Saved entries
= = =
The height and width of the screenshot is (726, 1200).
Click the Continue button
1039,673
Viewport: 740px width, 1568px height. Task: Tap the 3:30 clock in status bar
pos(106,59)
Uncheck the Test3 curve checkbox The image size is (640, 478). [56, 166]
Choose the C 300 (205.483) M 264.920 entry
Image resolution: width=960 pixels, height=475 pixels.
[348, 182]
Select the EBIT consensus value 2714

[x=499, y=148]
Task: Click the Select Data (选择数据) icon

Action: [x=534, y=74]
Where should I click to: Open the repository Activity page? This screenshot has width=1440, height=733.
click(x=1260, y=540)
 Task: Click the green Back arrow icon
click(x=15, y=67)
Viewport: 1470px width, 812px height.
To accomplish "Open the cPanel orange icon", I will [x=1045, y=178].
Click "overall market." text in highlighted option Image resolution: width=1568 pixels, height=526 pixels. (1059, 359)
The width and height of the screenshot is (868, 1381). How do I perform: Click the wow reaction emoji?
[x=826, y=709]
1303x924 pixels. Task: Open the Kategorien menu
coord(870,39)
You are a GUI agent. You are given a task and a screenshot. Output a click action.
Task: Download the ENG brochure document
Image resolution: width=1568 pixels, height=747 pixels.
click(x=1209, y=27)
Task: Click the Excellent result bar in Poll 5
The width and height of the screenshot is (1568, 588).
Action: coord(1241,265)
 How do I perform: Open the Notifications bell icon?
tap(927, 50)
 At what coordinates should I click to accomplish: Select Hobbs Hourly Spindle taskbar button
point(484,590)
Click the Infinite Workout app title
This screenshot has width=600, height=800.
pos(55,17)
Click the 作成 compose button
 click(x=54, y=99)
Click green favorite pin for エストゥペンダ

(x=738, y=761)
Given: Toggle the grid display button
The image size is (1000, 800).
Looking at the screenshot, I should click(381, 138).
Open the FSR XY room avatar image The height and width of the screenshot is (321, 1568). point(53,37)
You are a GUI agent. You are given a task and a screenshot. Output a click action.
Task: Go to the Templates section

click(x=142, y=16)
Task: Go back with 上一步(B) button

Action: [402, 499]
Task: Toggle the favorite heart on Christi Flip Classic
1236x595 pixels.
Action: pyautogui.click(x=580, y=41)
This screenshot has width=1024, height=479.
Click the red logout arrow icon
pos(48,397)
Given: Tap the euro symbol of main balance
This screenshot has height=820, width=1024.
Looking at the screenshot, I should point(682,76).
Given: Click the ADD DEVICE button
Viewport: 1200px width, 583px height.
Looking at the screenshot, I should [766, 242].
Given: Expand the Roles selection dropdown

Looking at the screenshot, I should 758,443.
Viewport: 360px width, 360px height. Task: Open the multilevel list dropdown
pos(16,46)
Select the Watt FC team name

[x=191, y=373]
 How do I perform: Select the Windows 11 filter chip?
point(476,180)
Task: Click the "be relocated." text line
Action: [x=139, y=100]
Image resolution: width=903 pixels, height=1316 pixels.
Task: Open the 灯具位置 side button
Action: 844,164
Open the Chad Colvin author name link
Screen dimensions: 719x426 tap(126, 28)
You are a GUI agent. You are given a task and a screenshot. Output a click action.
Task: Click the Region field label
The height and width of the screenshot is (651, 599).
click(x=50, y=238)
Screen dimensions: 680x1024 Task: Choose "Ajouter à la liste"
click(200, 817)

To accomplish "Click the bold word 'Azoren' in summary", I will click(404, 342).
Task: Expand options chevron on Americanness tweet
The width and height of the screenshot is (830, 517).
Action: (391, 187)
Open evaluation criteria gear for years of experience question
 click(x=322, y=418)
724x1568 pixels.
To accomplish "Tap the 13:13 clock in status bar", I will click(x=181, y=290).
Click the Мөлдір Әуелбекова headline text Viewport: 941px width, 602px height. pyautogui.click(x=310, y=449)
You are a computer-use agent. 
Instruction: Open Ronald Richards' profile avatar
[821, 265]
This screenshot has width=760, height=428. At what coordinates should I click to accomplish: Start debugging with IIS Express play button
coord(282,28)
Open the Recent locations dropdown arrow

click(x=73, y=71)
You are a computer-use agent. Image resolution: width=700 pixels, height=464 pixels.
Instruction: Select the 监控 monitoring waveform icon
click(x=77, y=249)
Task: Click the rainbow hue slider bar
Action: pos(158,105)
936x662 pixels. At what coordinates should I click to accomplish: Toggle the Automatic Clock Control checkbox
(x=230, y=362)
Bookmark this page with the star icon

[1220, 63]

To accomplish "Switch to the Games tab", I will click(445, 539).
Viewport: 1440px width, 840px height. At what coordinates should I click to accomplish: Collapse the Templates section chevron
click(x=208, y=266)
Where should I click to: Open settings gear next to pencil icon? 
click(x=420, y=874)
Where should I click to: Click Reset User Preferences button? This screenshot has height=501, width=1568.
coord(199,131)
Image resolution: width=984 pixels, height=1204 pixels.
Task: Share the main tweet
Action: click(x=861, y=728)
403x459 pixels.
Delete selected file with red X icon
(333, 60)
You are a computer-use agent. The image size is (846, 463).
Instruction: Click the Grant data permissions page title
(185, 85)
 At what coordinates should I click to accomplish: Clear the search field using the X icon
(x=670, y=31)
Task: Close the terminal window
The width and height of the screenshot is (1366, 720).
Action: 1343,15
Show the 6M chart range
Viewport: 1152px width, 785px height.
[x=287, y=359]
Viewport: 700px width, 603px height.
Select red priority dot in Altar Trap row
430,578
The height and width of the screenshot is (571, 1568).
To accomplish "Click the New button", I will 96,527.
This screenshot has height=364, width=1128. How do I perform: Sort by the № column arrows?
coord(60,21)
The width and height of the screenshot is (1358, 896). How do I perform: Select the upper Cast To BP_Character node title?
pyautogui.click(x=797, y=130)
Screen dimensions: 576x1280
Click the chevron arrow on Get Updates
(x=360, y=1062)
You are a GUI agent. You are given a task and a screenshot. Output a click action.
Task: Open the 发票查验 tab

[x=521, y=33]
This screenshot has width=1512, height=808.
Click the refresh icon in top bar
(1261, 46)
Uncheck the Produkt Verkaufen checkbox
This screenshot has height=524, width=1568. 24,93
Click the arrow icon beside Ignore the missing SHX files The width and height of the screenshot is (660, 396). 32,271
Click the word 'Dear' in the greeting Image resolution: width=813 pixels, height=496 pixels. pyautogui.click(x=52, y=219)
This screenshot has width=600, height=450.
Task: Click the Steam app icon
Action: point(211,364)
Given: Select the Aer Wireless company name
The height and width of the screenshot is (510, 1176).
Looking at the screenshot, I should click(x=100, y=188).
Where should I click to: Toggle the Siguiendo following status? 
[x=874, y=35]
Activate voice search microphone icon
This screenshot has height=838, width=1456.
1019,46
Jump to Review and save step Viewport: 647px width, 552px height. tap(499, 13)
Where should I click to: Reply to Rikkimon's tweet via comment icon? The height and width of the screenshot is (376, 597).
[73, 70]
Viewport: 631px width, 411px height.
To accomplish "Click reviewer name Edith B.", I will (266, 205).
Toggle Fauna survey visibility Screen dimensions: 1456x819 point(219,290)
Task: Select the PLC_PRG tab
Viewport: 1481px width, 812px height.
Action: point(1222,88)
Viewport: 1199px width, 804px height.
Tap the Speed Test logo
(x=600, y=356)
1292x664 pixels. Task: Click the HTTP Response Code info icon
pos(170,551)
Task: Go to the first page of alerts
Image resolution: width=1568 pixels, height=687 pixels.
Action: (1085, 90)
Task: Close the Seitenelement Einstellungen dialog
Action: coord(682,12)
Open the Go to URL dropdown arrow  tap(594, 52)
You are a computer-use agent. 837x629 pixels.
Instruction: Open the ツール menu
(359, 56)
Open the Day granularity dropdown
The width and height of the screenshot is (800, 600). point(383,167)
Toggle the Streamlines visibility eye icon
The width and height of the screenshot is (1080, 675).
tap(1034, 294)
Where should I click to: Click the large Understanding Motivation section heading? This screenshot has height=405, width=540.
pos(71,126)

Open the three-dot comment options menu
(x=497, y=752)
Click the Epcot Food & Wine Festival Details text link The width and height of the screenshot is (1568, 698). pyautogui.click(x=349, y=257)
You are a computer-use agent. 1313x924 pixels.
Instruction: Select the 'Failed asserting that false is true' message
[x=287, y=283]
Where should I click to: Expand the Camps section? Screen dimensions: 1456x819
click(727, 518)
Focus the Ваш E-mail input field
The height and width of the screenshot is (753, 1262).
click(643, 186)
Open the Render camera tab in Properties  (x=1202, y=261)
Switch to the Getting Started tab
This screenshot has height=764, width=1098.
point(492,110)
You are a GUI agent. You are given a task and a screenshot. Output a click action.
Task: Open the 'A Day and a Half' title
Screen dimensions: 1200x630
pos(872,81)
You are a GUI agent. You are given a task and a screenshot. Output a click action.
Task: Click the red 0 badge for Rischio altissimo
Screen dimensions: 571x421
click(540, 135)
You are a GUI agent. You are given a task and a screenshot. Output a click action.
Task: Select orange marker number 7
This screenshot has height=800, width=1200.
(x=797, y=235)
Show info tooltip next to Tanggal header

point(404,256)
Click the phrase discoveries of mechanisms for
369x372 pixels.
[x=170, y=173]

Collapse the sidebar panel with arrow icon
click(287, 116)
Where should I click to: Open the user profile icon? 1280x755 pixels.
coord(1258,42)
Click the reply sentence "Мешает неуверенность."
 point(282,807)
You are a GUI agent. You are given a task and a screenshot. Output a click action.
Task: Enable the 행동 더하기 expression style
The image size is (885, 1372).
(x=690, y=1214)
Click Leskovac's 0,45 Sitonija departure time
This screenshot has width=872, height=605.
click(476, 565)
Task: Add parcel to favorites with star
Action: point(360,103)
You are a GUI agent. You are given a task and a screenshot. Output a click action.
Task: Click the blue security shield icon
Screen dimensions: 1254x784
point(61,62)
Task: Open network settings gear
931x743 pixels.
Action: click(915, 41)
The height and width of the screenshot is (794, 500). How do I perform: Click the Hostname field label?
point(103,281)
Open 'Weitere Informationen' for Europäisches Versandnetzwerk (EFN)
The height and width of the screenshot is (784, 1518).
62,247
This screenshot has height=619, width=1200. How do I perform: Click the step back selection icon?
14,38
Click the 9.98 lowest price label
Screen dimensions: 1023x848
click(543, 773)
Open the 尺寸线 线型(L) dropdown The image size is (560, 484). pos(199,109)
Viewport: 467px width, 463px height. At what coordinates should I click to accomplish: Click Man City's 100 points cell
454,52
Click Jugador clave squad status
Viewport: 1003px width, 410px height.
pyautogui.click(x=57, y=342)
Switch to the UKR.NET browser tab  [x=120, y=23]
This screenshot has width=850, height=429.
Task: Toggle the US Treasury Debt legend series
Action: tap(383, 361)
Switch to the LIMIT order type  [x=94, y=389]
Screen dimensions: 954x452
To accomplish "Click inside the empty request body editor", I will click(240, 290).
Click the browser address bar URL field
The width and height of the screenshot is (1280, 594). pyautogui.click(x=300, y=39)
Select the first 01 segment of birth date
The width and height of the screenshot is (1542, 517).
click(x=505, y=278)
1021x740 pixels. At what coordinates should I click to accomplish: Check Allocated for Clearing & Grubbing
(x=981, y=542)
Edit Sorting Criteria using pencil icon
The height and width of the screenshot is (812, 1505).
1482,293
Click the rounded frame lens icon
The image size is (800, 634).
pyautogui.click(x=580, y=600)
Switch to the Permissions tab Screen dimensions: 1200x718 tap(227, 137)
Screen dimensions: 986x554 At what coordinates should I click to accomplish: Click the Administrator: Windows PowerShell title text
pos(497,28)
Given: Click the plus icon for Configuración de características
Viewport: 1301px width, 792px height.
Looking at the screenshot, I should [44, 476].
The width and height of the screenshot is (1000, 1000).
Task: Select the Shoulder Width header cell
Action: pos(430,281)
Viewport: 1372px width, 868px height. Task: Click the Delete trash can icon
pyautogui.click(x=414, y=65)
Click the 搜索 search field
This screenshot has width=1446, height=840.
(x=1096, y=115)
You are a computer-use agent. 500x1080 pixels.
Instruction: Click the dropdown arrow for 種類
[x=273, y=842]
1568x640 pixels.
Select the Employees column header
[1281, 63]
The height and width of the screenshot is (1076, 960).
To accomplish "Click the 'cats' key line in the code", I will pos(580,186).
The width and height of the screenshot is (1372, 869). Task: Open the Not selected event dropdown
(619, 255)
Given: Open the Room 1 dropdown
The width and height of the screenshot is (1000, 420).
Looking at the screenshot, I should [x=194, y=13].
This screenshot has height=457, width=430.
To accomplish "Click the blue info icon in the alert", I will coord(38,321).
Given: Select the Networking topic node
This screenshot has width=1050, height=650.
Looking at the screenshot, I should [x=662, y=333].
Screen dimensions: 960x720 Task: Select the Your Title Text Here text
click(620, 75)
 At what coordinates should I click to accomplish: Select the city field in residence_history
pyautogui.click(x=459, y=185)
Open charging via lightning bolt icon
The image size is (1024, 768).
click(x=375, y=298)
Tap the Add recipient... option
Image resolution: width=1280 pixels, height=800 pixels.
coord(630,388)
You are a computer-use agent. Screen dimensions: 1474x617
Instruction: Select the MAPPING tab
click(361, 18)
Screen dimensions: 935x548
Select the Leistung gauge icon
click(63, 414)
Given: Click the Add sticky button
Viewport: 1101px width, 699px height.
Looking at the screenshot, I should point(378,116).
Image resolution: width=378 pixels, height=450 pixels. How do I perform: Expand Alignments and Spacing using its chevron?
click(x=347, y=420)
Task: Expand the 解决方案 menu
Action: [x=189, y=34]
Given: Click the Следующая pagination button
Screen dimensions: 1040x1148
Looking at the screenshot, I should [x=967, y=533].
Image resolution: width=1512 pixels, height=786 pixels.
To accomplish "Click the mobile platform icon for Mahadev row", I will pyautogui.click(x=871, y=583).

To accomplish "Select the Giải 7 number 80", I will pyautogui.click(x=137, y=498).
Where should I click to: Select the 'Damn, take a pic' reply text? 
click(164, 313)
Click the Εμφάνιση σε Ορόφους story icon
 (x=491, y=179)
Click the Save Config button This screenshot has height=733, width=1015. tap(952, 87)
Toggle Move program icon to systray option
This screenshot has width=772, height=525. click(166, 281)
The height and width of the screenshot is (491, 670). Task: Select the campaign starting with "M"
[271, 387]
= = =
● Exercise directions: Your answer should be the exact lines above from the one with "This screenshot has width=1512, height=808." through the one with "Activate voice search microphone icon", both included, and nothing besides.

● Output:
This screenshot has width=1512, height=808.
Click the refresh icon in top bar
(1261, 46)
Uncheck the Produkt Verkaufen checkbox
This screenshot has height=524, width=1568. 24,93
Click the arrow icon beside Ignore the missing SHX files The width and height of the screenshot is (660, 396). 32,271
Click the word 'Dear' in the greeting Image resolution: width=813 pixels, height=496 pixels. pyautogui.click(x=52, y=219)
This screenshot has width=600, height=450.
Task: Click the Steam app icon
Action: point(211,364)
Given: Select the Aer Wireless company name
The height and width of the screenshot is (510, 1176).
Looking at the screenshot, I should click(x=100, y=188).
Where should I click to: Toggle the Siguiendo following status? 
[x=874, y=35]
Activate voice search microphone icon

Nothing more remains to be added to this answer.